Health Notes December 2014
● By Aimee Cormier
by Ellen S. Mullen M.D.
In 2011-12 there were approximately 7.7 million high school students who participated in athletics in the U.S. Recently, it was reported that three high school football players’ deaths are believed to be related to football injuries. While we all know the need for and benefits of an active lifestyle, what do the statistics say about the risks of playing high school sports? This is the question I have pondered over the last few weeks after watching the news and seeing my own son suffer a sports related injury. As a family practitioner I pride myself on practicing evidence based preventative medicine. This led me to doing my own research on what the facts say when looking at injuries that occur in high school sports and specifically football.
Football has been portrayed as a particularly violent sport. In researching I aimed to compare the injury rate of football players to other high school sports. The Centers for Disease Control and Prevention (CDC) helped fund a study which compiled data that was supplied by high school athletic trainers from across the country. The statistics in this article are based on this data which was reported by Dr. Comstock of the Colorado School of Public Health and the Center for Injury Research and Policy based of Columbus, Ohio.
Close to 50% of all high school boys and girls sports injuries are incurred in football. The sport with the second highest rate of all injuries combined is girls and boys basketball and third would be boys and girls soccer. Head, face and concussions were the most common type of injury incurred in all high school sports with a distant second being ankle and third is knee injuries. Of all sports injuries, 7% required some form of surgery. There was no difference when looking at the grade level that injuries occur in boys but there was a 10% decrease in injuries when comparing freshman to senior girls. These statistics only compared football, baseball, softball, basketball, volleyball, soccer and wrestling. Of note football teams do comprise the largest amount of athletes and do encompass year round training and playing.

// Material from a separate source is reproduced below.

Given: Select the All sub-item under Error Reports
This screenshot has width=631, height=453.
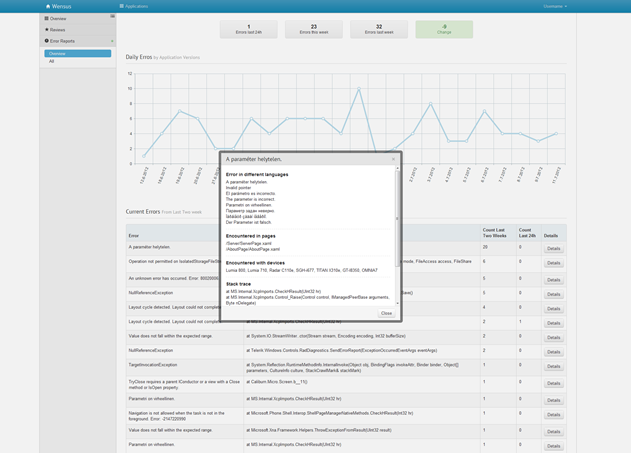Looking at the screenshot, I should (x=52, y=61).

In conclusion, what each parent must decide is: are the risks of playing a sport worth the benefits? Sports can teach our children valuable life lessons, such as the importance of discipline, dealing with success and failures, and team work, to only mention a few. Children are inherently more prone to injury as shown by the fact that unintentional injuries occur in one out of every nine children. As every parent can attest, kids = injuries. But how much is too much?